Thursday, June 14, 2012

The Hobo Queen of the Sciences



Long ago, I had given an assignment in an advanced rhetoric/speech class: a two-minute speech to explain a judgment using one fact and one enthymeme.* The gist of the assignment was, just for two minutes, reason in public like an adult who respects the listeners.

It was early in the term so I got the inevitable few who treat all assignments as unrelated checklists.  "For my judgment I don't drink no more.  For my fact hydrogen is the lightest element and it is a colorless gas.  For my enthymeme I picked analogy." 

I got the solid many who struggled bravely and sort of got to about where you can expect a college sophomore to get. "I believe that marijuana should be treated like alcohol or tobacco because in this study they like, they have numbers, and the numbers are like, alcohol causes twenty thousand dollars of health damage per person and tobacco causes like one hundred thousand and marijuana causes only eight thousand, those are all lifetime I guess and I'm not sure what they counted, but anyway eight thousand is like way lower, so it should be treated the same." 

With many weeks to go in the term, this could be improved on considerably, and nearly always was.

And then I got Ms. Pounding Shouter. 

The issue, if I remember right, was gun control (and I only remember that because a year before I'd had to deal with a disturbed but probably not dangerous student bringing a gun to class) and I honestly don't recall which side she was on.  She thumped the podium, she pointed at people and accused them of not understanding her**, she ordered them to believe what she told them to.

Afterward, when I met with her for the inevitable "we need to talk" hour, I started off by asking what she thought she was doing.

"Well, I was the only one in the room doing it right."

Hmm. Please explain.

"Enthymemes are logic, right?  You say that in class over and over."

Indeed, I do.  (Note to self: perhaps I am saying it so often that some people are becoming unhinged?)  So what enthymemes did you think you used?

"Logic."

Logic?

"I was totally  logical. I pointed things out real loud and told people they were dumb if they didn't believe it, and I yelled so they'd get the point."

We went around that a bit.  The breakthroughs to understanding came via the enthymeme of analogy: "Enthymemes are specific forms of logic, like arithmetic procedures are forms of mathematics.  If I had you doing a long division problem, and instead you tried to add the two numbers, you wouldn't get off the hook by telling me that long division was mathematics and you used mathematics.  But in fact this is a step further away; it's as if you put all the digits in alphabetical order, which isn't even mathematics.  So now we have to build our way back in, getting a handle on what logic is so that you can see what enthymemes are."

But the important thing is, she did break through.

■ Data excerpts ■

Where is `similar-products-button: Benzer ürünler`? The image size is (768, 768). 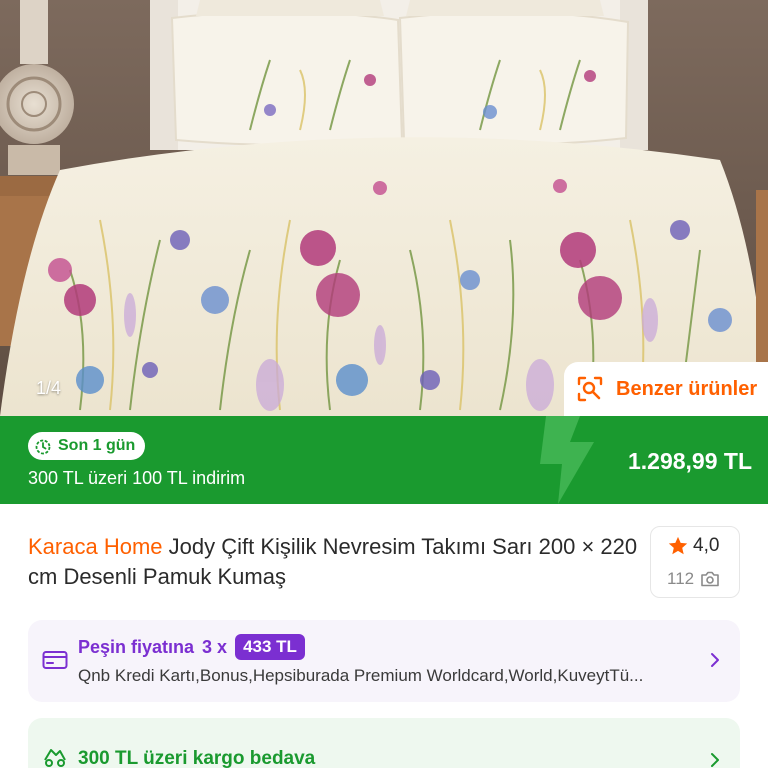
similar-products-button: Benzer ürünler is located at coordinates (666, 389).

* * *

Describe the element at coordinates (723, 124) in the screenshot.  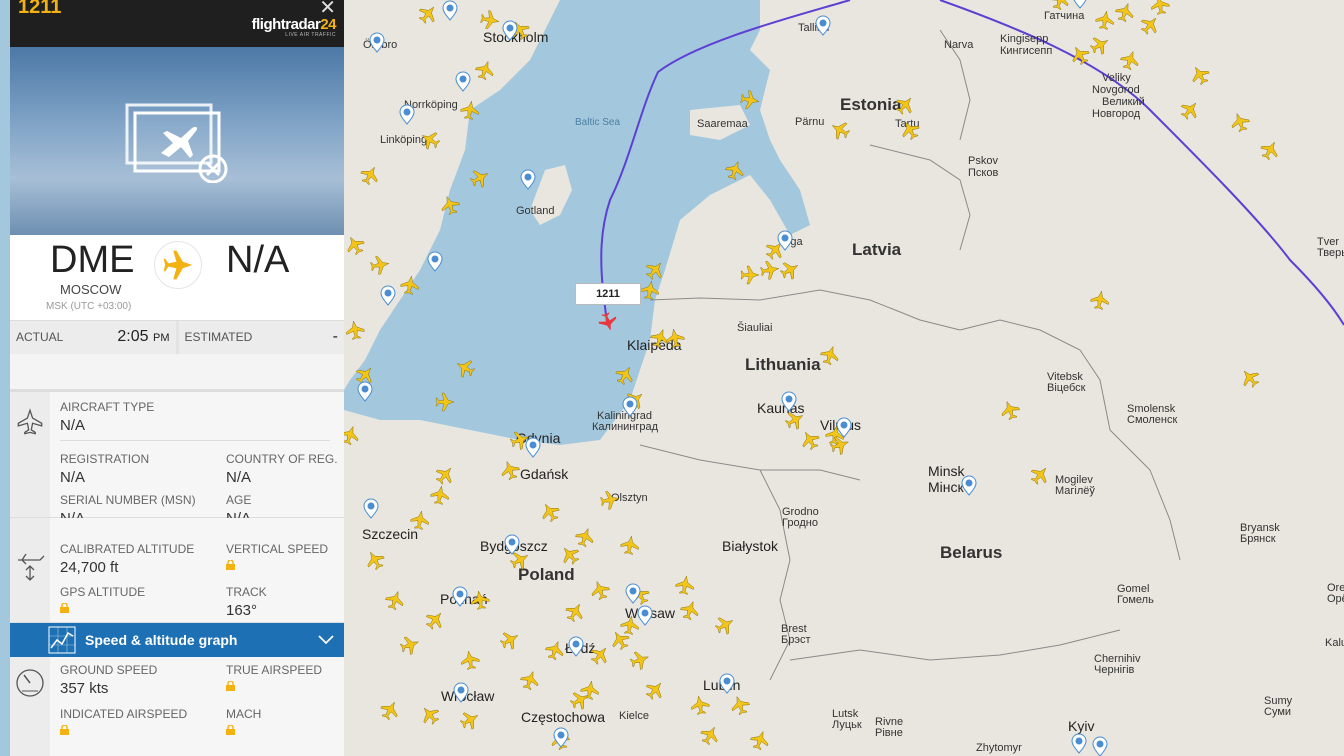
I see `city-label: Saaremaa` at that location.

■ Task set ■
1 - Reproduce the passage of the essay on the rhetoric class from "Hmm. Please explain." to "think you used?".
2 - Answer these questions using the essay on the rhetoric class.
(a) How long was the speech that the assignment called for?
(b) What issue does the narrator recall Ms. Pounding Shouter's speech addressing?
(c) In the narrator's analogy, enthymemes are to logic as what are to mathematics?

■ Problem solutions ■
1 -
Hmm. Please explain.

"Enthymemes are logic, right?  You say that in class over and over."

Indeed, I do.  (Note to self: perhaps I am saying it so often that some people are becoming unhinged?)  So what enthymemes did you think you used?

2 -
(a) Two minutes.
(b) Gun control.
(c) Arithmetic procedures.